TASK DESCRIPTION: In the records below, take the line with "Task: Open block number 89961354 link" and all lines after it, and copy them exactly, pictures excluded.

----- EXTRACTED MATERIAL -----

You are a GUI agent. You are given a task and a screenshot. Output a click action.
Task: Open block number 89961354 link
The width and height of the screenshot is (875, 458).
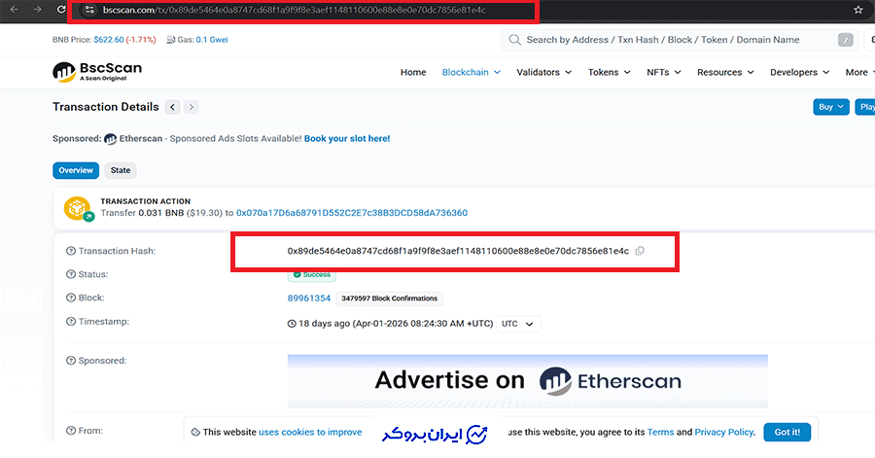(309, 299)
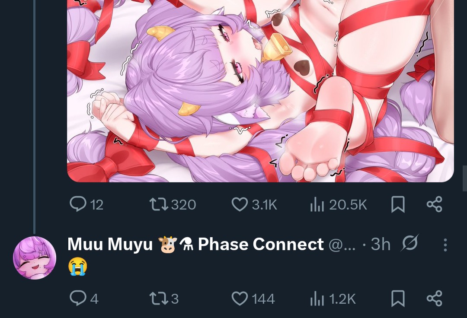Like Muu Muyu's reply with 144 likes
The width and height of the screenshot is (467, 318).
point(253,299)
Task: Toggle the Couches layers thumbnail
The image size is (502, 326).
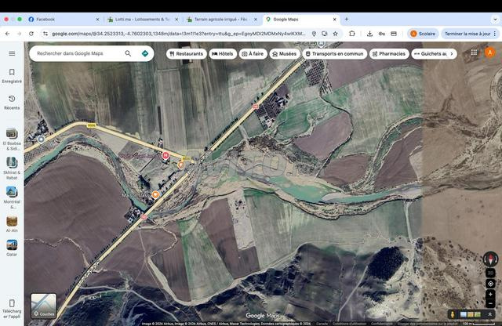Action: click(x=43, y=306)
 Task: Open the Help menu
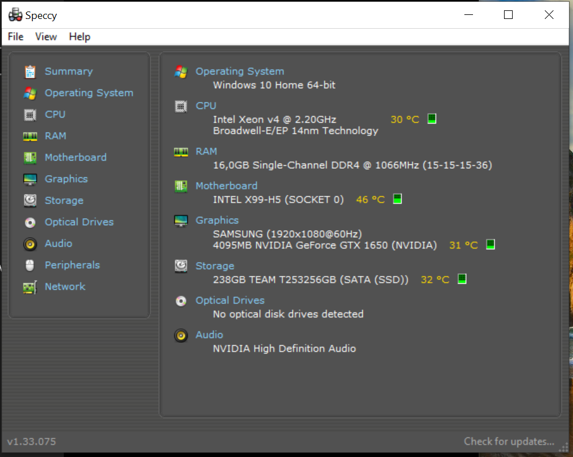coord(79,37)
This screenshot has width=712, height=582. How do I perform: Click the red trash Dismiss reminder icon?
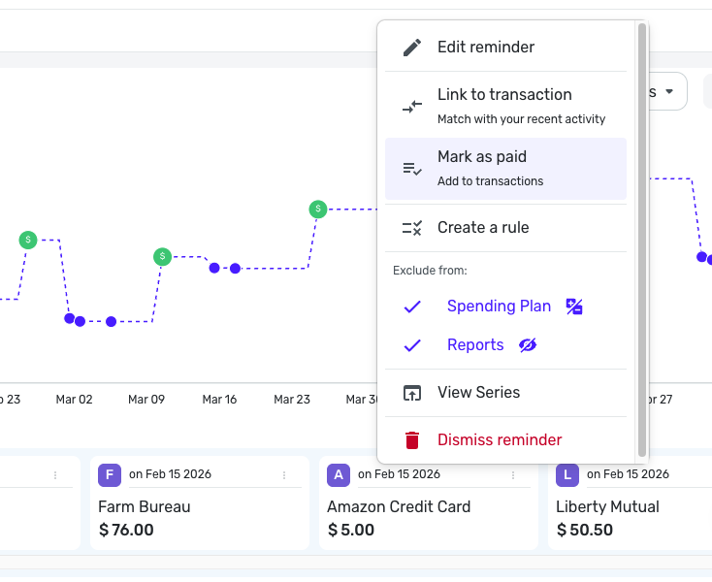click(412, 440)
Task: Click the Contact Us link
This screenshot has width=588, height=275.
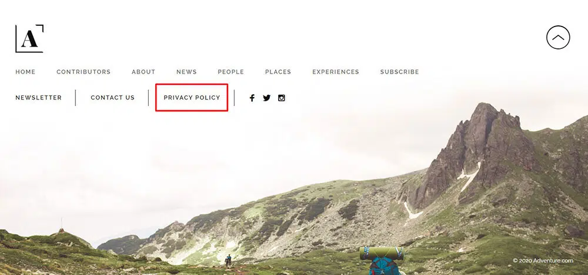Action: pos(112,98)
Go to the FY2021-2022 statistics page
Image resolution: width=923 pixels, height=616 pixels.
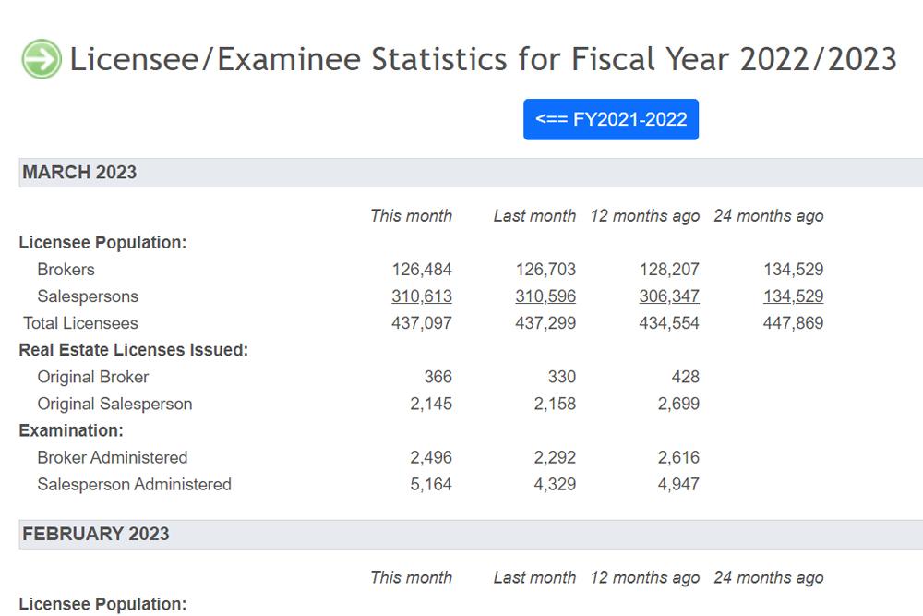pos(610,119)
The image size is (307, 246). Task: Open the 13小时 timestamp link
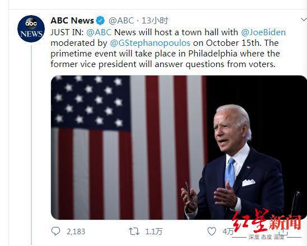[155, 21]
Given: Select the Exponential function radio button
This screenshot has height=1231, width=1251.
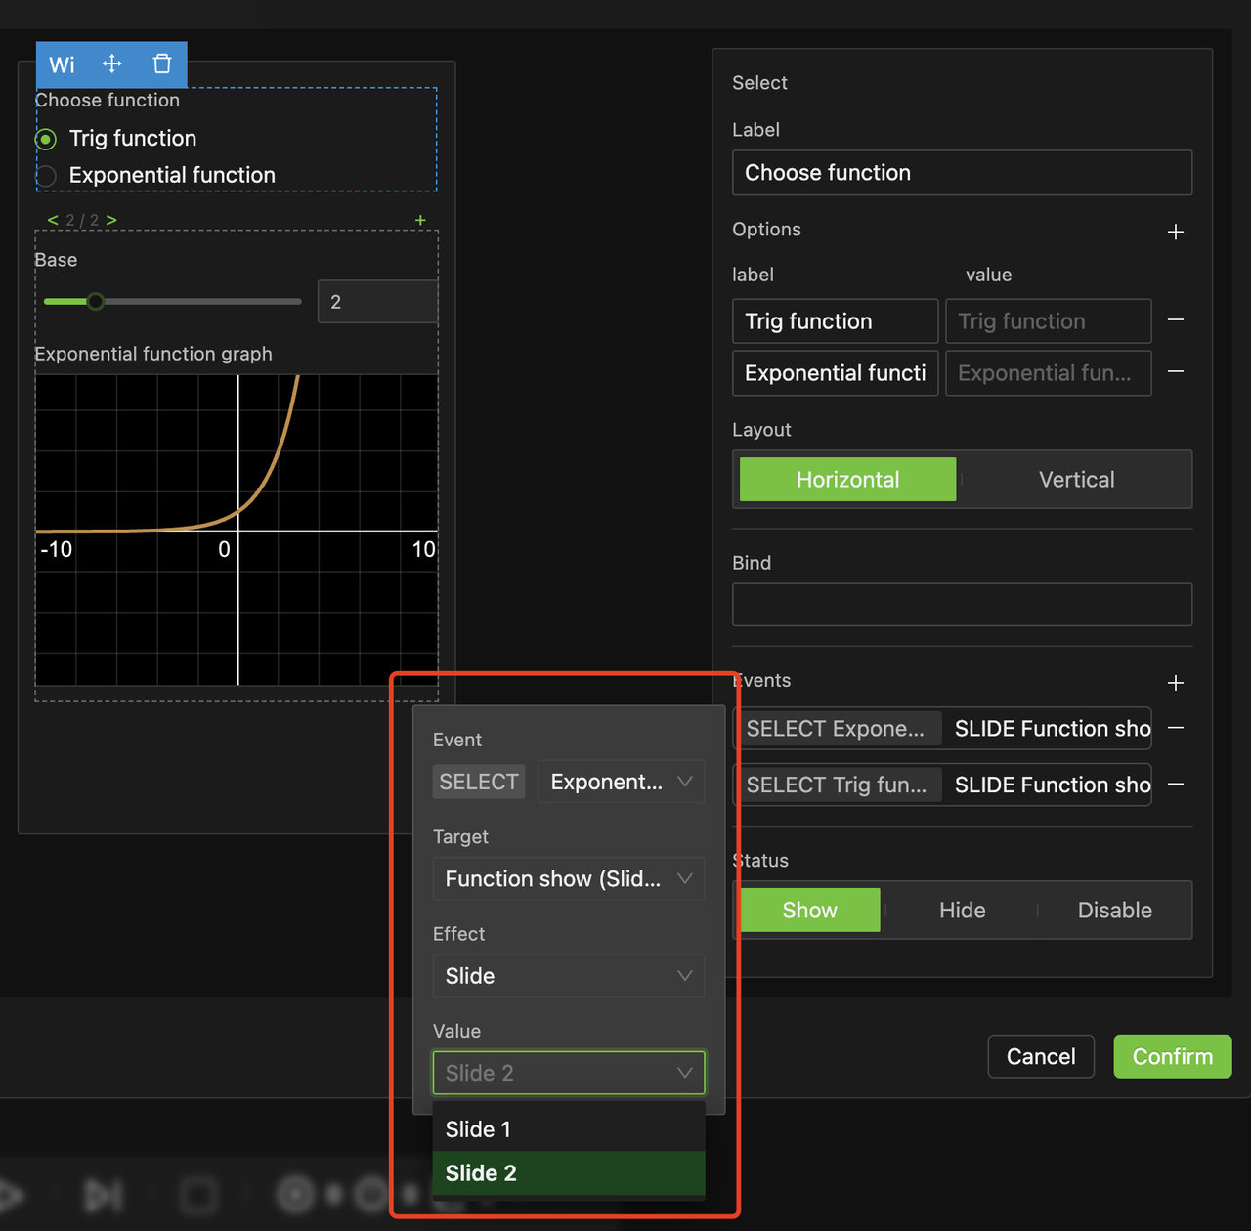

-----

RESULT OF THE TASK:
Task: Open block number 89961354 link
The width and height of the screenshot is (875, 458).
(309, 299)
Like Muu Muyu's reply with 144 likes
The width and height of the screenshot is (467, 318).
point(253,299)
Task: Toggle the Couches layers thumbnail
The image size is (502, 326).
Action: click(x=43, y=306)
 Task: Open the Help menu
coord(79,37)
This screenshot has width=712, height=582. How do I perform: Click the red trash Dismiss reminder icon?
click(412, 440)
Task: Click the Contact Us link
This screenshot has width=588, height=275.
Action: pos(112,98)
Go to the FY2021-2022 statistics page
Image resolution: width=923 pixels, height=616 pixels.
pos(610,119)
The image size is (307, 246). Task: Open the 13小时 timestamp link
[155, 21]
Given: Select the Exponential function radio button
This screenshot has height=1231, width=1251.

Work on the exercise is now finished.